Der beerbte Kapitän Paul Scharner holte nach anfänglicher Gelassenheit schließlich doch zum Rundumschlag aus. Arnautovic folgte, wenngleich sanfter. Beide hatten und haben folgendes zu beanstanden: Manche spielen den Watschenmann, Constantini kommuniziere selten und schlecht. Der rote Faden der Ära Didi zieht sich somit weiter. Blog-Eintrag über Geschehenes und Hoffnung

Scharner: „Er hätte anrufen können!“
Vermutlich hätte ich meinen üblichen Appell an Constantini vor dem morgigen Länderspiel ihm zuliebe ausfallen lassen. Zwar nur vielleicht, aber die Chance hätte durchaus bestanden – hätte Paul Scharner nicht heute berechtigterweise für neuerliche Teamchef-Kritik gesorgt. Es macht nämlich langsam müde, Wort für Wort die selben Inhalte predigen zu müssen, nur um später feststellen zu müssen, dass es dem Teamchef nicht nach Lernen beliebt. So gesehen heute beziehungsweise gestern. Gestern, weil er für die Entmachtung Scharners keine Begründung hatte – heute, weil ihm genau das auf den Kopf fiel.
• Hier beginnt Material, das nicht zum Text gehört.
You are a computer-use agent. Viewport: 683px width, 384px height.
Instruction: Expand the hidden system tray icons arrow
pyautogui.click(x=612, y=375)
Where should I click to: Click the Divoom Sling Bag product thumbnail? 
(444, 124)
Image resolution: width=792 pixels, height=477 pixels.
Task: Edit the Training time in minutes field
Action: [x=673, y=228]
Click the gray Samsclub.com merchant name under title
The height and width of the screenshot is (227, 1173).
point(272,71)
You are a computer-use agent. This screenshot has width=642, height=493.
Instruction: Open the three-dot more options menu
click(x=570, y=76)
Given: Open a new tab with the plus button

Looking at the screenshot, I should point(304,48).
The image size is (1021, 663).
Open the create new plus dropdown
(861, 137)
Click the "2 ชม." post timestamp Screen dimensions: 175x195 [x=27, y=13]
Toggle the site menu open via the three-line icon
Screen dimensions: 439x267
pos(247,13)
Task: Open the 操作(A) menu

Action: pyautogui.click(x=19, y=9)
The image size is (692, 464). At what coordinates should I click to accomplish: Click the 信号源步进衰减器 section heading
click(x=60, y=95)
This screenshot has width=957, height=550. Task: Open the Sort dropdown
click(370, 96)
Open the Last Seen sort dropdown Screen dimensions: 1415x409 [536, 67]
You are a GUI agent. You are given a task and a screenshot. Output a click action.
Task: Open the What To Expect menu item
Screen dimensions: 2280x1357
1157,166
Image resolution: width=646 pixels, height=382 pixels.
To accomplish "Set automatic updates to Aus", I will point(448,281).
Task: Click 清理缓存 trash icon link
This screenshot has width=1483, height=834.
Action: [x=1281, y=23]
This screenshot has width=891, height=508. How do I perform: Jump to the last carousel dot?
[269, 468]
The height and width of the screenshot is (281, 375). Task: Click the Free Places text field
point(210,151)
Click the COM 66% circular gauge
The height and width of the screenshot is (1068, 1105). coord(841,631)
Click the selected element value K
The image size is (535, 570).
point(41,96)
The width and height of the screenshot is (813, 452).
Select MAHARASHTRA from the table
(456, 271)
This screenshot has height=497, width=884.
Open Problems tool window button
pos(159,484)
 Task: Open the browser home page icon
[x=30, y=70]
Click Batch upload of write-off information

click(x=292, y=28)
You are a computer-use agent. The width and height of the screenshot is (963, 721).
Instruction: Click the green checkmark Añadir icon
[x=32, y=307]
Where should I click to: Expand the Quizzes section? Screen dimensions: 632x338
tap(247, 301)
Spät aber wuchtig holte Paul Scharner heute aus um ihm vor Dänemark noch eine gehörige verbale mitzugeben. Grundtenor seiner Wutrede: Der Teamchef kommuniziere schlecht – sofern man überhaupt noch von Kommunikation sprechen könne. Über die Medien, so behauptet er, habe man ihm die Degradierung zugesteckt. Die feine Art eines Menschenkenners, der Constantini vorgibt zu sein? Kaum. Vielmehr scheint mal wieder der rote Faden durch – Jener Strick der sich seit seinem Amtsantritt durch Länderspiele und deren Pausen zieht. Entweder der Nationaltrainer wird aus unergründlichen Motiven heraus extrem persönlich, oder aber, er teilt sich erst gar nicht mit.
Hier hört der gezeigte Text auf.